Task list —
1. Please rewrite the paragraph beginning "With almost all members" from the FOTA meeting article below as one shorter sentence that keeps its main facts.
2. According to the FOTA meeting article, to what range should teams be able to reduce their annual operating budgets by next year?
*** Excerpt to read Section Begins ***
The current financial 'crisis' prevailing in Formula 1 can be overcome as long as all involved maintain a 'positive approach' to tackling it, underlines Formula One Teams' Association President Luca di Montezemolo, after presiding over FOTA's 'hugely important' and 'unprecedented' meeting in Geneva earlier this week.
With almost all members of the teams' body in attendance in the Swiss city to discuss the future direction the top flight should take in terms of further reining in costs and spicing up the show both on and off-track, a number of key resolutions were reached.
These range from significantly cheaper, longer-lasting engines and gearboxes to reduced wind tunnel use, standardised KERS (Kinetic Energy Recovery System) units and telemetry and radio systems, limited testing mileage, less aerodynamic innovation, shorter grands prix, a new points system and greater fan interaction – amongst a number of other measures [see separate story – click here
The suggestions should see teams able to halve their annual operating budgets by next year, to between £50 million and £150 million, considerably less than was spent in 2008. What's more, Ferrari President di Montezemolo confirmed that all teams are now willing to sign a new, commercial rights-governing Concorde Agreement with Formula One Management (FOM) chief executive Bernie Ecclestone, committing them to the sport until at least the end of 2012 [see separate story – click here
“We are looking at this crisis with a positive attitude,” underlined the Italian, quoted by the Financial Times
. “We want to preserve the DNA of the sport; we want a stable F1, a positive F1, so international brands can be present – and we want to increase the audience.”
Those sentiments were shared unanimously by fellow team chiefs, with all hailing a reunion that was something of a watershed in F1 history, as individual rivalries were put aside to focus upon the collective future of the sport – one that, until the new changes were agreed to, FIA President Max Mosley had warned risked becoming 'unsustainable'.
*** Excerpt to read Section Ends ***
*** Information provided Section Begins ***
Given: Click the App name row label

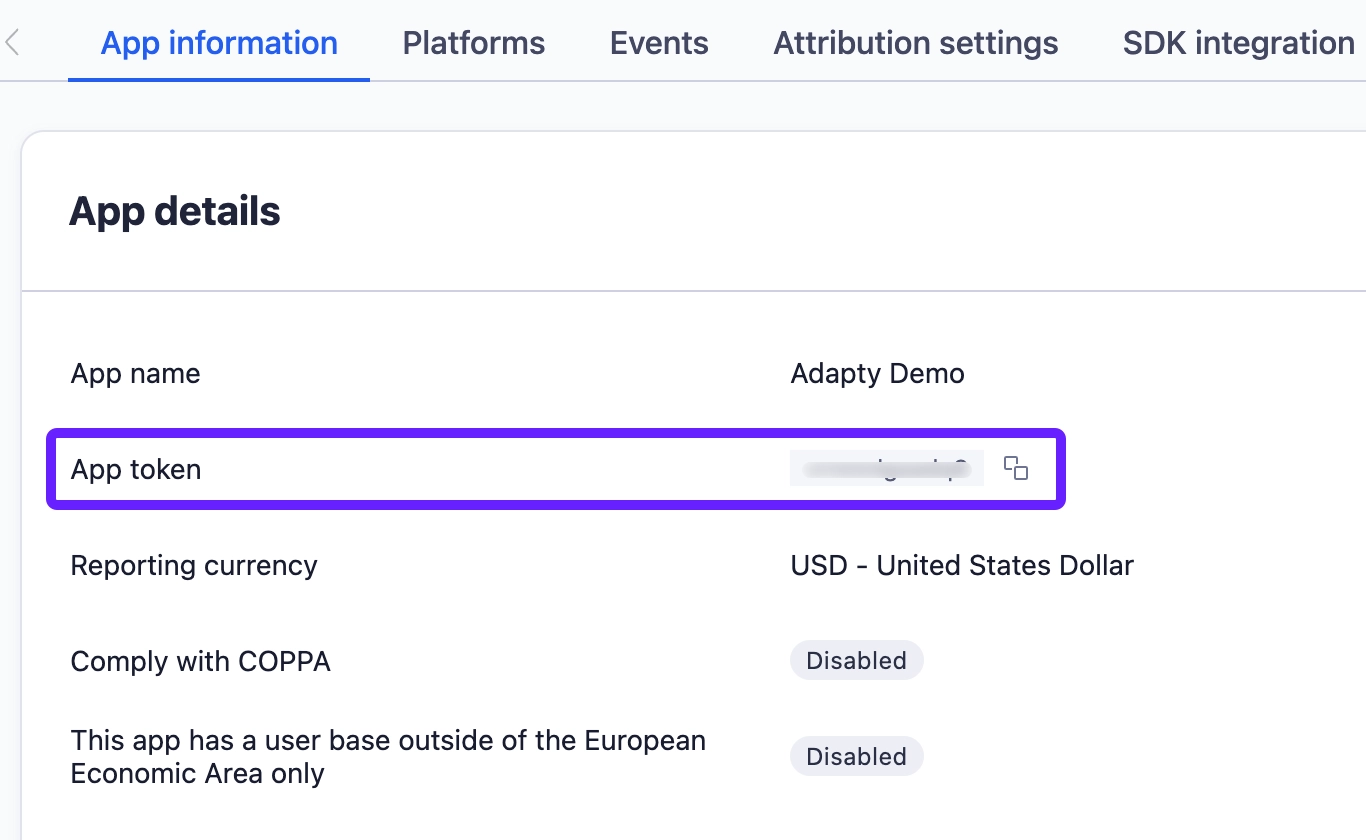Looking at the screenshot, I should (135, 373).
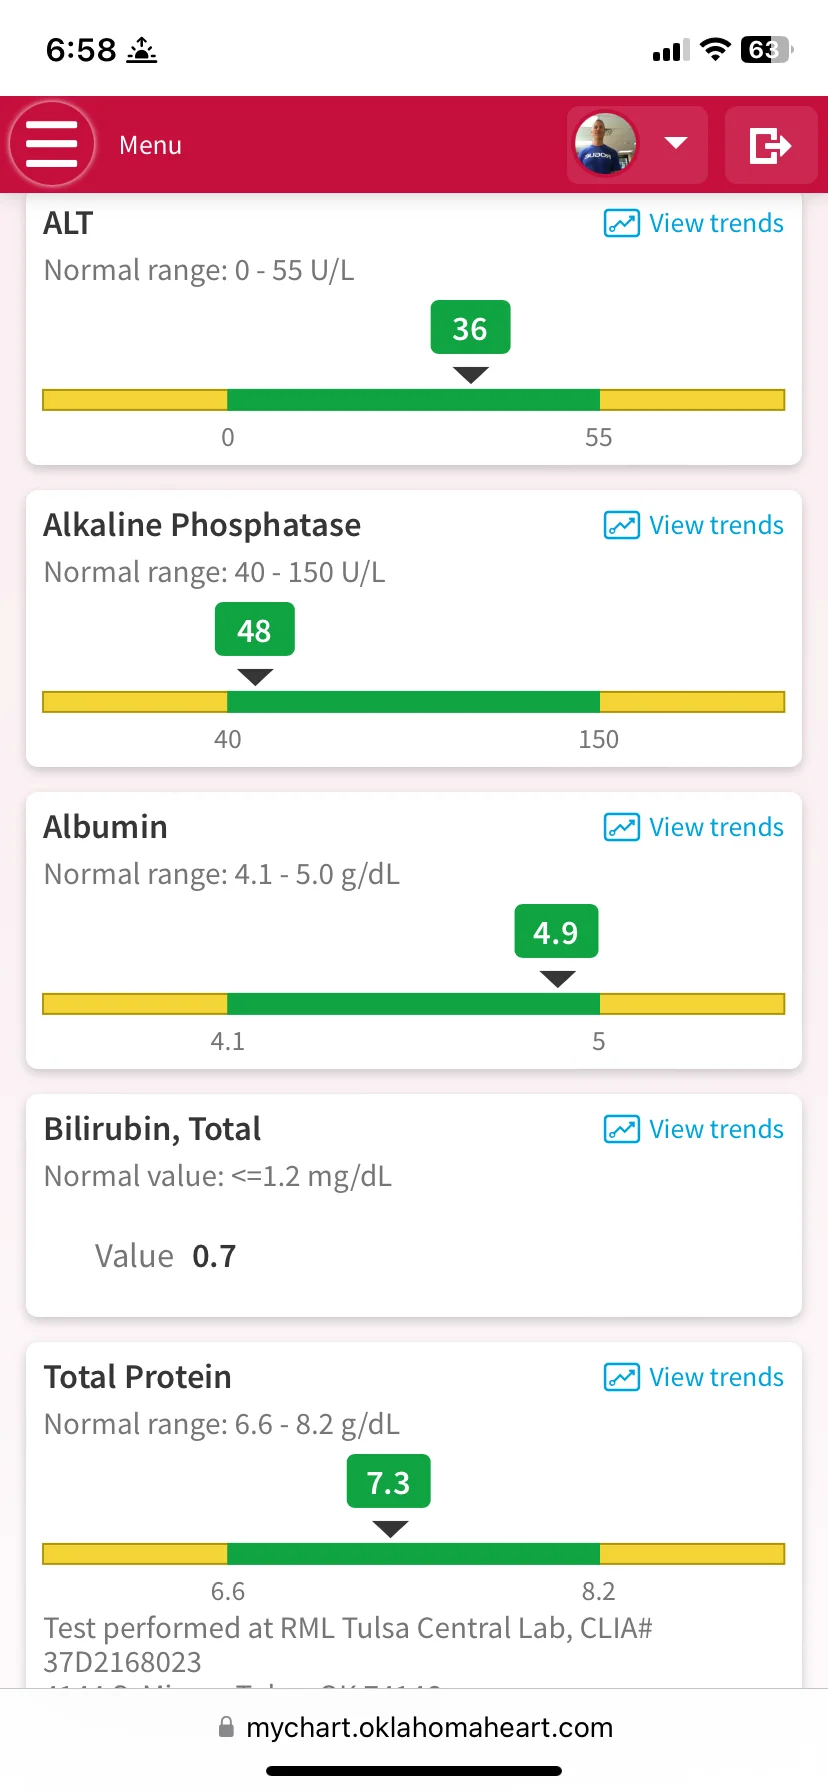Image resolution: width=828 pixels, height=1792 pixels.
Task: Click the Bilirubin trend chart icon
Action: 622,1129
*** Information provided Section Ends ***
Answers to the exercises —
1. Nearly all FOTA members met in the Swiss city to discuss further cost cuts and ways to spice up the show on and off-track, and they reached several key resolutions.

2. Between £50 million and £150 million.